Casavella nos dejó huérfanos demasiado pronto. Casi con la miel en los labios. Kiko Amat se pregunta en la reedición de Anagrama: «¿Habría Casavella realizado un cambio de tercio, un back-to-basics, y regresado a la engañosa simplicidad de El triunfo? ¿Habría ido a por el paso suicida, el superar lo insuperable y entregar algo aún más vasto que el Watusi?». Lo primero que hizo el escritor barcelonés cuando comenzó a publicar fue cambiarse los apellidos, García Hortelano por Casavella, para evitar la coincidencia con el autor de Gramática parda. Con su primera novela (Triunfo) ganó el Premio Tigre Juan.

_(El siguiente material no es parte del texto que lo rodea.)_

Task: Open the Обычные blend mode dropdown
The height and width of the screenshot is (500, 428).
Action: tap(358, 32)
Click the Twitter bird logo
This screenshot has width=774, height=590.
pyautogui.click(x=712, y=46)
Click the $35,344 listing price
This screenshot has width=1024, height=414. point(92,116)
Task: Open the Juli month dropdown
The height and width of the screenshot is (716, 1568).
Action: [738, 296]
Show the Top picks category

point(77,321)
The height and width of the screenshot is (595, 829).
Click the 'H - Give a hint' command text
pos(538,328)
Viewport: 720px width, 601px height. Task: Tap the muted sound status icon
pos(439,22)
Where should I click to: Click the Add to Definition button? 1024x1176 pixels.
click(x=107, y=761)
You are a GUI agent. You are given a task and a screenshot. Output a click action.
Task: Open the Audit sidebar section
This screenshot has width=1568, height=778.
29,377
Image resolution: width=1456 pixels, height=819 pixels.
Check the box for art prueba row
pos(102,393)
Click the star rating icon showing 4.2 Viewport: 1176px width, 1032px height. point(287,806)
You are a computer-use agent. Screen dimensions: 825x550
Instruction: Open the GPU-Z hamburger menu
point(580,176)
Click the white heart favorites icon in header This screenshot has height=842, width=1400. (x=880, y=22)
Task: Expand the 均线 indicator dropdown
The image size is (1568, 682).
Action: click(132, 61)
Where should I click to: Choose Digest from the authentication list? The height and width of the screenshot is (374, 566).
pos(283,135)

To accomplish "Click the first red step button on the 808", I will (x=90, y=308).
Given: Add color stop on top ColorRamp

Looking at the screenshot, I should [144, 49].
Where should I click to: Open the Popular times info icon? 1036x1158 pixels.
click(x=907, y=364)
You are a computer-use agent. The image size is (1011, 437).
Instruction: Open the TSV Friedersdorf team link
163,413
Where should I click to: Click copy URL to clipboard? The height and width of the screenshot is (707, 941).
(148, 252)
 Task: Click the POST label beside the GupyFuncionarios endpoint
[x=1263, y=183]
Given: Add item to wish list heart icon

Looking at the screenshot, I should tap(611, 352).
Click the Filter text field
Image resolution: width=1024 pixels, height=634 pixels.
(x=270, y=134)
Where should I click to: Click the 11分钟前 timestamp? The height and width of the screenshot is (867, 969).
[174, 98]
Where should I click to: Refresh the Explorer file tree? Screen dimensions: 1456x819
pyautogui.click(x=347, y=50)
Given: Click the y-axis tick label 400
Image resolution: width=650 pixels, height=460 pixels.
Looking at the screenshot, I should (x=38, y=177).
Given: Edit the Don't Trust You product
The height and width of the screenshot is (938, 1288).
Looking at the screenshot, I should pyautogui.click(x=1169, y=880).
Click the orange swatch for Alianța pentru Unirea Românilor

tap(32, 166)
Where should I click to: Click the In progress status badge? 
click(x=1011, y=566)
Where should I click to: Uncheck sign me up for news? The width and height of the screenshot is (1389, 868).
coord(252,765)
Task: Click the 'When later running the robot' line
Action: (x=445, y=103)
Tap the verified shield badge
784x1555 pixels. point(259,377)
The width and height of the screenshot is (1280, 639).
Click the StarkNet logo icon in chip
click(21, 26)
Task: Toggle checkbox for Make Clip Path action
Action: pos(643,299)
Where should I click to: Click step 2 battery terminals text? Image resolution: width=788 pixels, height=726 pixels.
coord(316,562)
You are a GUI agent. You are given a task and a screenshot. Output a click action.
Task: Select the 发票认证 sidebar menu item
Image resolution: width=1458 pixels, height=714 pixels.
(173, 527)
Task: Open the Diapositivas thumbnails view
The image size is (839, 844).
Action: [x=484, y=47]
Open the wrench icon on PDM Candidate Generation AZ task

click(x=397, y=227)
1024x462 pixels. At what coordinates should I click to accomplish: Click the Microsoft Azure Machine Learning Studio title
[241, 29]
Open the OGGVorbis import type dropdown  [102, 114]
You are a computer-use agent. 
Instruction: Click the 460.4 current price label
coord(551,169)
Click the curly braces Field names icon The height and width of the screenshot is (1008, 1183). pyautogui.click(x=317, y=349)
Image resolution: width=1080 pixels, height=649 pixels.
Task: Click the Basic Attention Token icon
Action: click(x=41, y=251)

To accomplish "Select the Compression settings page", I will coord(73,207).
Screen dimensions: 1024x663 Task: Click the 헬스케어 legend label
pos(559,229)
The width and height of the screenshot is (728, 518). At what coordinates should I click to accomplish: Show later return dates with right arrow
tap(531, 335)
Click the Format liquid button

A esta le siguieron Quédate y Un enano español se suicida en Las Vegas. Con la trilogía del Watusi llegó la confirmación como autor de culto, aunque el gran logro en su carrera lo consiguió con la concesión del Premio Nadal a Lo que sé de los vampiros. El escritor catalán falleció unos meses después, dejando pendiente la continuación de las aventuras de Atienza.
Carlos Zanón define perfectamente en su prólogo el sentido de esta obra: «El Watusi gana su guerra a la realidad, pues se sustenta social e individualmente en lo imaginado en la verdad de las mentiras». Zanón y Amat nos ponen en situación al principio de la novela. Miqui Otero —su primo— cierra la en su epílogo a la obra reflexión sobre el Watusi —»No es fácil seguir las huellas de quien ha dejado en el suelo un diagrama de pasos de baile»—, y sobre su creador —»Casavella acaba de demostrar con su funeral que miraba en los márgenes habitados tanto por los políticos de poltrona como por los jóvenes de portales»—. Otero relata una anécdota esclarecedora sobre Casavella y que nos retrata a los que amamos sus libros. Cuenta cuando leyó en la solapilla del primer libro de Casavella que este había sido «botones de La Caixa y chófer de una supervedete». Sus padres —que conocían a Francisco desde que era un niño y les retaba a listar los Reyes Godos en una playa de Galicia— afirmaban que ni siquiera tenía carné de conducir. Miqui creía lo que ponía la solapilla y no a sus padres; los seguidores de Casavella también.
Esta noche no pegaré ojo, como me ocurre todos los años en esta fecha. El insomnio volverá a entrar en la habitación desde la estantería del salón. El nerviosismo se apoderará de mí durante la madrugada, porque a la mañana siguiente comienza el mejor día del año, el 16 de agosto, cuando empiezo a contar los días para que llegue el siguiente verano, para volver a despreciar la novela de Foster Wallace y volver a disfrutar con la de Casavella, 364 días, 364 noches anhelando un verano con W de Watusi.
Son las seis y media de la mañana, abro las ventanas de la habitación del hotel y miro al mar: «Hoy las palmeras parecen de verdad».